I should have mentioned this sooner, as it certainly counts as a significant vote by the House. On January 31, the House voted on HJ Resolution 20, with the creative title, "Revised Continuing Appropriations for FY 2007". Sounds exciting, doesn't it? The bill passed 286-140.

Tim Walberg voted No. This time, 57 Republicans joined the Democrats in voting yes (including Michigan Republicans Fred Upton (MI-06), Mike Rogers (MI-08), Candice Miller (MI-10), and Thad McCotter (MI-11)), while just 2 Democrats voted against it.

So what was this bill? I'll tell you now, I'm probably going to do an awful job explaining it, because my understanding of the complicated budget process is limited. Feel free to tell me if I'm wrong on any of this.

See, when Democrats campaigned during 2006 calling the GOP-led 109th Congress a "do-nothing Congress," they weren't joking.
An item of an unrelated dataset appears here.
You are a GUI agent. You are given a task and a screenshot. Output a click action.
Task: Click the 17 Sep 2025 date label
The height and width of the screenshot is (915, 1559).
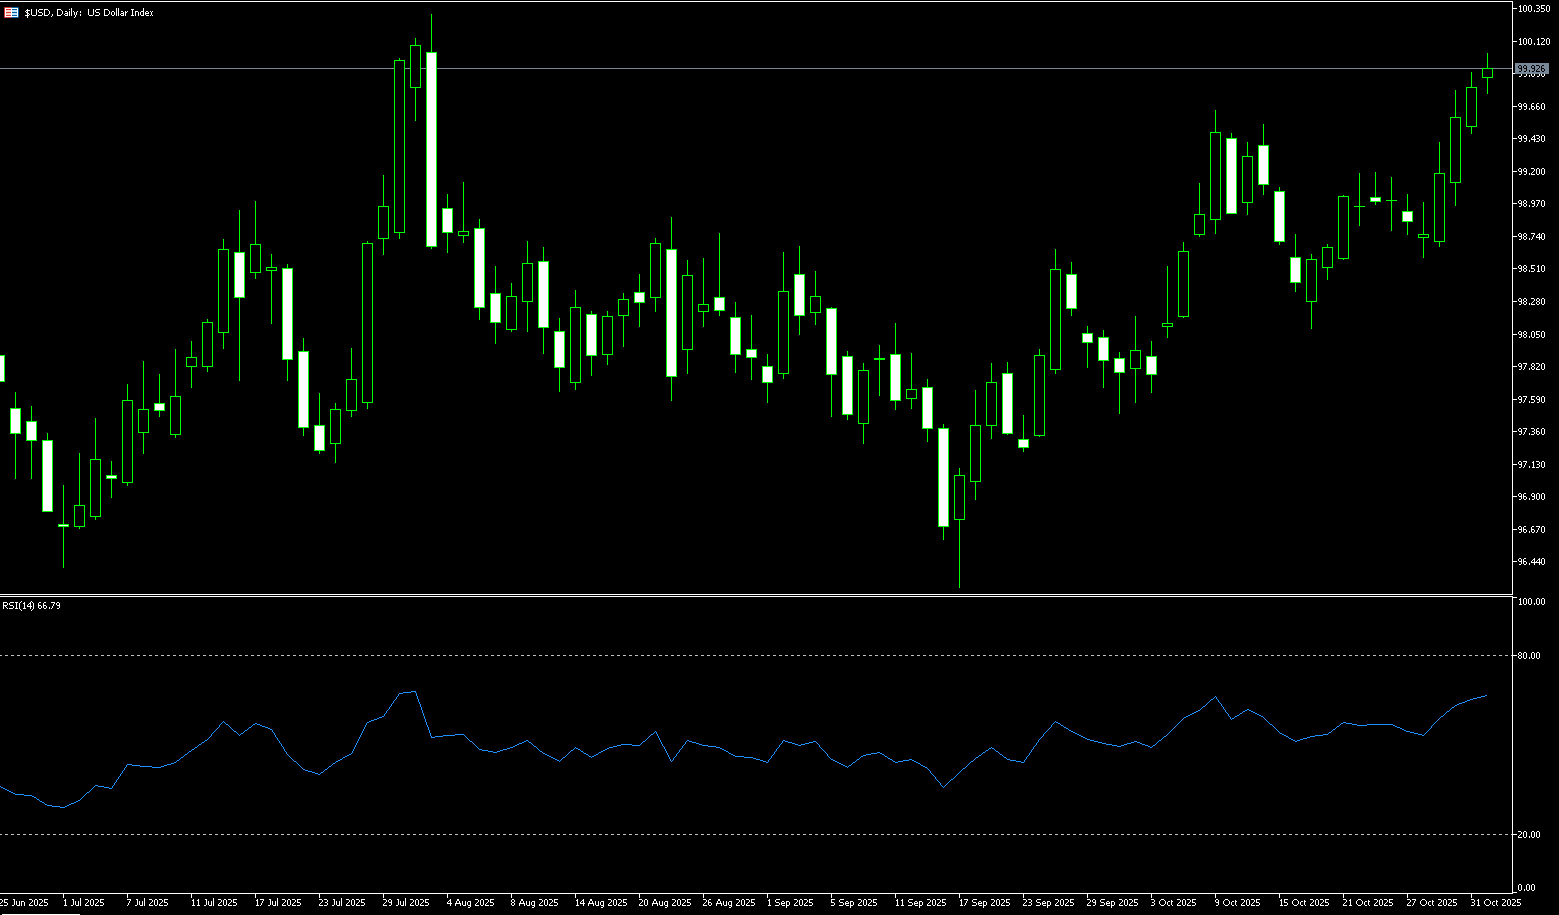coord(983,903)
There are 11 appropriations bills Congress passes during a normal year to fund the federal government. Last year, the 109th passed just two of those nine for fiscal year 2007.

Taking control, the Democratic leadership had a choice: either they could spend their time fighting over what to spend and cut in a fiscal year we had already started, derailing all of the new ideas they wished to propose, or they could pass the bill Congressman Dave Obey (D-WI) authored with Senator Robert Byrd (D-WV). They chose the latter.

This bill essentially continues all the spending from FY 2006 into 2007, staying within the same budget limits. In addition, it eliminates all earmarks for this year.

Is it the ideal budget bill? Of course not. But, here's what Congressman Obey says:
“The most fundamental obligation of the Congress is to decide what activities the government needs to engage in and to provide the financing for those activities. When last year’s Congress walked away leaving the budget process uncompleted they ducked that obligation and left their mess for us to clean up,” said Obey. “I don’t expect people to love this proposal, I don’t love this proposal, but at least we’ve made the hard choices necessary to bring last year’s issues to a conclusion so we can turn the page and deal with next year’s priorities.”
(Emphasis added).

By leaving those nine bills unfinished, the 109th Congress and its Republican leadership were guilty of dangerous, negligent behaviour.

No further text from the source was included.